Selected excerpt:
=====
Toronto Star

> WHODUNIT

- JACK BATTEN Jack Batten’s Whodunit column appears every second Saturday.

The Walls By Hollie Overton Redhook, 405 pages, $32

Kristy Tucker married the wrong man. Kristy is a hard-working single mom when she hooks up with a muscular martial arts teacher named Lance. Not long into the marriage, Lance begins to beat on Kristy. Kristy takes the problem to her place of employment, which happens to be The Walls. It’s in Huntsville, Texas, and is home to the most active death chamber in the entire U.S.

Kristy’s job in this fearsome place is entirely benign — she serves as its public informatio­n officer — but it gives her access to guys with ideas about what to do about wife-beaters such as Lance.

For most of the book, the narrative deals with the questions of how and how soon Kristy can save herself from Lance’s increasing­ly lethal attacks. The answers are scary, inventive and ultimately final.
=====
Work order 1: Quote the review word for word, starting at "The Walls By" and ending at "the entire U.S.".
Work order 2: According to the review, what position does Kristy hold at The Walls?

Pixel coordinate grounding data
=====
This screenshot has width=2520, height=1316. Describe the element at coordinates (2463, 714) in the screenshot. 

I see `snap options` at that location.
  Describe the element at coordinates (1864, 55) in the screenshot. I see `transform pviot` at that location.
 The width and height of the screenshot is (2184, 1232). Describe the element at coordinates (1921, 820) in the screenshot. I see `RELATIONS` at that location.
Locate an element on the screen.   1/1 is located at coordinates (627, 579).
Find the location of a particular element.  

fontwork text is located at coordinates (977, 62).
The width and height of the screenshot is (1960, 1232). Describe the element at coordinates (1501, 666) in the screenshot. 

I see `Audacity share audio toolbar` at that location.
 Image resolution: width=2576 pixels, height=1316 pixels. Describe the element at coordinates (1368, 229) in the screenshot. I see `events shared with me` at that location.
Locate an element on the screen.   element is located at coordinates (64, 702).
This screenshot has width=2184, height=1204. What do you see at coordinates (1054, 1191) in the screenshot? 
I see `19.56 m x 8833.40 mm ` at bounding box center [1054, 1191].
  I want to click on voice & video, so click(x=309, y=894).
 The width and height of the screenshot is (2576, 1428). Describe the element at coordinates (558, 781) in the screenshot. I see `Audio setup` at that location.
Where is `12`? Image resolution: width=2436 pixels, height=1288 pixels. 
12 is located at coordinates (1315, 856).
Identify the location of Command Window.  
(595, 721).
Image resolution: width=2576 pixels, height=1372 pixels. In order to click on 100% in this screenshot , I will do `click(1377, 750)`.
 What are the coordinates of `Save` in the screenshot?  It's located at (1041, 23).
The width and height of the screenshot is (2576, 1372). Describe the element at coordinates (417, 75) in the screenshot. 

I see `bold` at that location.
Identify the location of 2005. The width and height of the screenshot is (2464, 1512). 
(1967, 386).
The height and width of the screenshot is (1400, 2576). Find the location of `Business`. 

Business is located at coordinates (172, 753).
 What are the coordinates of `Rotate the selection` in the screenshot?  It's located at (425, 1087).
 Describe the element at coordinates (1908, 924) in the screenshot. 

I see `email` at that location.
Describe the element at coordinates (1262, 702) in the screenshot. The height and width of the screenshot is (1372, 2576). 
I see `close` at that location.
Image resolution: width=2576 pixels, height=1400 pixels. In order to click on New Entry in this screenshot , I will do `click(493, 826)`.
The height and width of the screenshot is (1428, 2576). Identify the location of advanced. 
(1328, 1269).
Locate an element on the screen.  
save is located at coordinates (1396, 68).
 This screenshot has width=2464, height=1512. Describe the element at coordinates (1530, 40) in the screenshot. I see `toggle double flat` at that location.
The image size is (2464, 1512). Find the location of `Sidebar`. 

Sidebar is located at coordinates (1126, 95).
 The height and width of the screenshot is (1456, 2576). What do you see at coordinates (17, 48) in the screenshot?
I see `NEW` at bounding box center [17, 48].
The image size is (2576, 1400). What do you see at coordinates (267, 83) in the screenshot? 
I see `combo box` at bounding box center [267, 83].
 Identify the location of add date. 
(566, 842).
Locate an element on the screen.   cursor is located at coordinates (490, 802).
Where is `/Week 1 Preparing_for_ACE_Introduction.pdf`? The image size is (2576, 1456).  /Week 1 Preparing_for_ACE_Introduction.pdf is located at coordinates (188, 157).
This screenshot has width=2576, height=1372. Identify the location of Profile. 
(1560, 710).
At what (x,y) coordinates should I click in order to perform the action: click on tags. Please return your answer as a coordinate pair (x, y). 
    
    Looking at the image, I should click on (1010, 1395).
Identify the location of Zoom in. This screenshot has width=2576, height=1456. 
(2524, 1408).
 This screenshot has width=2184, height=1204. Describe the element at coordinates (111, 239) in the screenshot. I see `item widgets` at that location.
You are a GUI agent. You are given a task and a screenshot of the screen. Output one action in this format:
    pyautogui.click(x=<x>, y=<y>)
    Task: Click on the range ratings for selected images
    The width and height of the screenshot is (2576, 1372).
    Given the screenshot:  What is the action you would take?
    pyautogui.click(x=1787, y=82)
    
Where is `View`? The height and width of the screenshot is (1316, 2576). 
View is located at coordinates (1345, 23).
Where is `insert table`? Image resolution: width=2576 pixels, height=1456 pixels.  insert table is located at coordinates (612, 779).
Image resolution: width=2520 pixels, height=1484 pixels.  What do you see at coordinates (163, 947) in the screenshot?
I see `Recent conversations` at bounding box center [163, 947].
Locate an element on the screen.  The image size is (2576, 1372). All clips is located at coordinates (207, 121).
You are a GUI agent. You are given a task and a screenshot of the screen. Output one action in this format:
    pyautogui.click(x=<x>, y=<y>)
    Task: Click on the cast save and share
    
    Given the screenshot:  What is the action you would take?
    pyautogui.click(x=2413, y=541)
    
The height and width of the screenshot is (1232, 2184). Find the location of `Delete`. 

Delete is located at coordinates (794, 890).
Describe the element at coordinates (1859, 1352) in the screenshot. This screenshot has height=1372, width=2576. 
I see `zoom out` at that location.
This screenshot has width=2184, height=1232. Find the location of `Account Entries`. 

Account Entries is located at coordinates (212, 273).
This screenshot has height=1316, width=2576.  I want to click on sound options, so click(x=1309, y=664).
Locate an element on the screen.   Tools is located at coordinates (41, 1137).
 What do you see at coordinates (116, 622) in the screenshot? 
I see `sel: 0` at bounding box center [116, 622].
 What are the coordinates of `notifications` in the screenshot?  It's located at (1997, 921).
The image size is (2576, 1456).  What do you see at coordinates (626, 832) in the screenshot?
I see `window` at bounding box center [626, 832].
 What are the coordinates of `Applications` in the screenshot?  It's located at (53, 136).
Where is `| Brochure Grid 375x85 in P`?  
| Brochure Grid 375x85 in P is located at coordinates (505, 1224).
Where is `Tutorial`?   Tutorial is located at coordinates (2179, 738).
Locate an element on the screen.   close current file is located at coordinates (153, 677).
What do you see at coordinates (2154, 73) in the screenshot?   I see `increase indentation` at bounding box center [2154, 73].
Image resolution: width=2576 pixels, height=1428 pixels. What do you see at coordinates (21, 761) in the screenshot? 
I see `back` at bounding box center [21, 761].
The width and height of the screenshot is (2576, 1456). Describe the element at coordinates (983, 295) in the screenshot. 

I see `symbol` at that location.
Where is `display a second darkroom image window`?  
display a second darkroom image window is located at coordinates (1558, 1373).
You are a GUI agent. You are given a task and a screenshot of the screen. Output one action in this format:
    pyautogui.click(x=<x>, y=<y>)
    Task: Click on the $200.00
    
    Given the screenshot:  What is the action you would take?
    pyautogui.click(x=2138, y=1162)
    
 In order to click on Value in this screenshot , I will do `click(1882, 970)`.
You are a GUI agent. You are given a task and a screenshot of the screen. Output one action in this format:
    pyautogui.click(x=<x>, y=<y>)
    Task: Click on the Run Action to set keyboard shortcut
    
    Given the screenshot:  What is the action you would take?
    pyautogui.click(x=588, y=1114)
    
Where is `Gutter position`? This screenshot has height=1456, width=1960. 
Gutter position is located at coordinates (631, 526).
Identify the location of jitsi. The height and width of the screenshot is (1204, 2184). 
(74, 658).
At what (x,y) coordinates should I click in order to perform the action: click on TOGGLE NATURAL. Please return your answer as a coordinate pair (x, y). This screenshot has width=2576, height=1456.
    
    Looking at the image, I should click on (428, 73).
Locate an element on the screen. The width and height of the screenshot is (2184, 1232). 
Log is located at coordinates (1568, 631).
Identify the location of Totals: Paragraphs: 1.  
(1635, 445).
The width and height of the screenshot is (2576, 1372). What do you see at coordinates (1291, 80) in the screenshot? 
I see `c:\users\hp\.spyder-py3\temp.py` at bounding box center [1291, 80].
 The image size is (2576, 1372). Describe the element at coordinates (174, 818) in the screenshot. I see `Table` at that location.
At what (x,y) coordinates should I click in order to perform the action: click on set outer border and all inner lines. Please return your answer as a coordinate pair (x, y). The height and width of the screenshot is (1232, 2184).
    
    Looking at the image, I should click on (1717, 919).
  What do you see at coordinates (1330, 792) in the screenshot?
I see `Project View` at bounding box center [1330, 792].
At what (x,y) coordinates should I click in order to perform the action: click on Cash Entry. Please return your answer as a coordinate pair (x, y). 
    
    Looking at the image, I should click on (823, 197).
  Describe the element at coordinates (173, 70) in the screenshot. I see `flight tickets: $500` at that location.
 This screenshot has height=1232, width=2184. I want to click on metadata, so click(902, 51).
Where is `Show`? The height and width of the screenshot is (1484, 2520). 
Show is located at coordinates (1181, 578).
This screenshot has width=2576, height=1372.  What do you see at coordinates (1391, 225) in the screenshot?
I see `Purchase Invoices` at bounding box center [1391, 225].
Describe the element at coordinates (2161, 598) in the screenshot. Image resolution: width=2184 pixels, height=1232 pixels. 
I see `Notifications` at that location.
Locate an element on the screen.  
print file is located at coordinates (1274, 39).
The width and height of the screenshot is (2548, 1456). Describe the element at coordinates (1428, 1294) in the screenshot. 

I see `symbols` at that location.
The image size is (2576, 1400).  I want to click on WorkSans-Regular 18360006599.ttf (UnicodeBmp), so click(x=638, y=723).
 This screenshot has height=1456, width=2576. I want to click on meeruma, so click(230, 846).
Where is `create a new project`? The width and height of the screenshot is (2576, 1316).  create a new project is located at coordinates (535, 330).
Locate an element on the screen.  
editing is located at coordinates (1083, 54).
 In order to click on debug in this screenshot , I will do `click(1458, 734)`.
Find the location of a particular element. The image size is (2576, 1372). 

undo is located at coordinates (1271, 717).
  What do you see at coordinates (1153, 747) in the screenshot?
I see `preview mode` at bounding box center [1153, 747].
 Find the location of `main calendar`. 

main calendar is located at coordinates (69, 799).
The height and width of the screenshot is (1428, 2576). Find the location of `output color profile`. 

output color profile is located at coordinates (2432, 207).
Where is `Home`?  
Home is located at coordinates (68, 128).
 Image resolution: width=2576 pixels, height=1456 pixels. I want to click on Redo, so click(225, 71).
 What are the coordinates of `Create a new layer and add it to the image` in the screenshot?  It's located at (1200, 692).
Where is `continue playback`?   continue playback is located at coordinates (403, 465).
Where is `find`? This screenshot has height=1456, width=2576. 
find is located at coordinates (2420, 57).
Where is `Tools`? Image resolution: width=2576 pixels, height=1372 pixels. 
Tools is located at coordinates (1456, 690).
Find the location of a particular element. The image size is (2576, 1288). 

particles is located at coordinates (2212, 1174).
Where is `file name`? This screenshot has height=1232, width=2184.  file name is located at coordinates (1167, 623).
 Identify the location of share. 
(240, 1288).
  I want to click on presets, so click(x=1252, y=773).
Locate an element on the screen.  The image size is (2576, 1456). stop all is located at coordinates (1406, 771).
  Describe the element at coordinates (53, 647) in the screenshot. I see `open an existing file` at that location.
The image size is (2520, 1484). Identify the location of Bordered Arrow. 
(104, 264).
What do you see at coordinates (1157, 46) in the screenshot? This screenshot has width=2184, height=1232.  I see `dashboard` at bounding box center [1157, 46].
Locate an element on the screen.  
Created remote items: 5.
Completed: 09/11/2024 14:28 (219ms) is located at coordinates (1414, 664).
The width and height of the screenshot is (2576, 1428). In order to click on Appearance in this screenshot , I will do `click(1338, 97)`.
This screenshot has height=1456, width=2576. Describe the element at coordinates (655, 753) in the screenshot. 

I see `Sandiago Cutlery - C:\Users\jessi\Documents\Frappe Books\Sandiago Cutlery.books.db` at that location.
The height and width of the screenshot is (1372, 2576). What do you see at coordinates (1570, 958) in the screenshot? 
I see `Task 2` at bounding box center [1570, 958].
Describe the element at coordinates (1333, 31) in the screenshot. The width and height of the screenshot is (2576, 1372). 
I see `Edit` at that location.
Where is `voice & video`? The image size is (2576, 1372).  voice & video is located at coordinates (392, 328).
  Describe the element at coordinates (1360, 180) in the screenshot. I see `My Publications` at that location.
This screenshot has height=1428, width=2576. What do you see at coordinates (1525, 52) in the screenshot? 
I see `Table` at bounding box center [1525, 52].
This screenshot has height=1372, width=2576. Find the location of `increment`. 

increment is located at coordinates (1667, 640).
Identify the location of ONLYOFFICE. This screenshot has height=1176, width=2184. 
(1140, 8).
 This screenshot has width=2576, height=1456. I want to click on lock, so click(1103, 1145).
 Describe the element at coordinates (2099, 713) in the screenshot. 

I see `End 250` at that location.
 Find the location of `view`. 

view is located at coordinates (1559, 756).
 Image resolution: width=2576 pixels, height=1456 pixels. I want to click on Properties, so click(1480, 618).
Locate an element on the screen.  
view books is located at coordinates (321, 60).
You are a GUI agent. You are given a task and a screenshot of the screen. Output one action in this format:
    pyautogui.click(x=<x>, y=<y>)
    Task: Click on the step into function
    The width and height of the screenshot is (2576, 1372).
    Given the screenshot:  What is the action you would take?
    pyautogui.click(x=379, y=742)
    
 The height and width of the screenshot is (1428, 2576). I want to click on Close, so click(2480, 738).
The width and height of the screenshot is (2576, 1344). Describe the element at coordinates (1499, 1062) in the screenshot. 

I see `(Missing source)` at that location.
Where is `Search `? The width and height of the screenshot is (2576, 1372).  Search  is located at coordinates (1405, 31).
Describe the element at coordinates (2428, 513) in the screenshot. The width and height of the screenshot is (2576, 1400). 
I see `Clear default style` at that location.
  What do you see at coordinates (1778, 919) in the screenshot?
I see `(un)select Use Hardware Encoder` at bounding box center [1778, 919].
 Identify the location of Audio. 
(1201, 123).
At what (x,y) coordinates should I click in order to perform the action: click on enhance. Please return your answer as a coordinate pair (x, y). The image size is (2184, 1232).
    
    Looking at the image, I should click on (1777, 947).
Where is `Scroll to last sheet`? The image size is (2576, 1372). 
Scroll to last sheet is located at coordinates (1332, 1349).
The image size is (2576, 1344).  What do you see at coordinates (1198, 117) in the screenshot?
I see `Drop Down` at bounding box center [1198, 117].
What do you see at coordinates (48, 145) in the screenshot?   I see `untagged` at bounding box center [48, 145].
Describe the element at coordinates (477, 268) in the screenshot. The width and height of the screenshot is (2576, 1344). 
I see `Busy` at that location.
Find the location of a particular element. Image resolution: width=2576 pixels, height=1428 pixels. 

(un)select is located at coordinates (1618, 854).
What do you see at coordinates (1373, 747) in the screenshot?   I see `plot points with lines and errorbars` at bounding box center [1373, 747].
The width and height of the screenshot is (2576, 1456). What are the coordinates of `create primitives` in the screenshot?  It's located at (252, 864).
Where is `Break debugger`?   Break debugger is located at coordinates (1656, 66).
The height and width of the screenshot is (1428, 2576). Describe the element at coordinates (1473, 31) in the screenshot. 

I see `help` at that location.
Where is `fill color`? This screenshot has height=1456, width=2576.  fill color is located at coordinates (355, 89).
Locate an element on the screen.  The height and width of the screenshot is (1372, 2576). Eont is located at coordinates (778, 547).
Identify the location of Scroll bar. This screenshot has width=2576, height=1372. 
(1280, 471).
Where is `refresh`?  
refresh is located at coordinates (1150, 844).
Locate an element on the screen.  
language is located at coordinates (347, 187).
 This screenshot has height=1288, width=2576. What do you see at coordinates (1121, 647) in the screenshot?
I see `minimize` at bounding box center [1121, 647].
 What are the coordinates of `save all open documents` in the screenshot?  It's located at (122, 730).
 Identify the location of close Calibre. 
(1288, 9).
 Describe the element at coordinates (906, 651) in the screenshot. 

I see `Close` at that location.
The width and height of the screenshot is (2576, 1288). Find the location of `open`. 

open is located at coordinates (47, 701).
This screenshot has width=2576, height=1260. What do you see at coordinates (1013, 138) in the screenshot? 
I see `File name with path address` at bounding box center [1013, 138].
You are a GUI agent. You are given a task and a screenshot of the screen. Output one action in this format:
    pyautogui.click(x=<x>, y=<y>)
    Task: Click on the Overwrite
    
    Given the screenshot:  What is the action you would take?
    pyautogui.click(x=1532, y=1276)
=====
Written reply 1:
The Walls By Hollie Overton Redhook, 405 pages, $32

Kristy Tucker married the wrong man. Kristy is a hard-working single mom when she hooks up with a muscular martial arts teacher named Lance. Not long into the marriage, Lance begins to beat on Kristy. Kristy takes the problem to her place of employment, which happens to be The Walls. It’s in Huntsville, Texas, and is home to the most active death chamber in the entire U.S.

Written reply 2: She is its public information officer.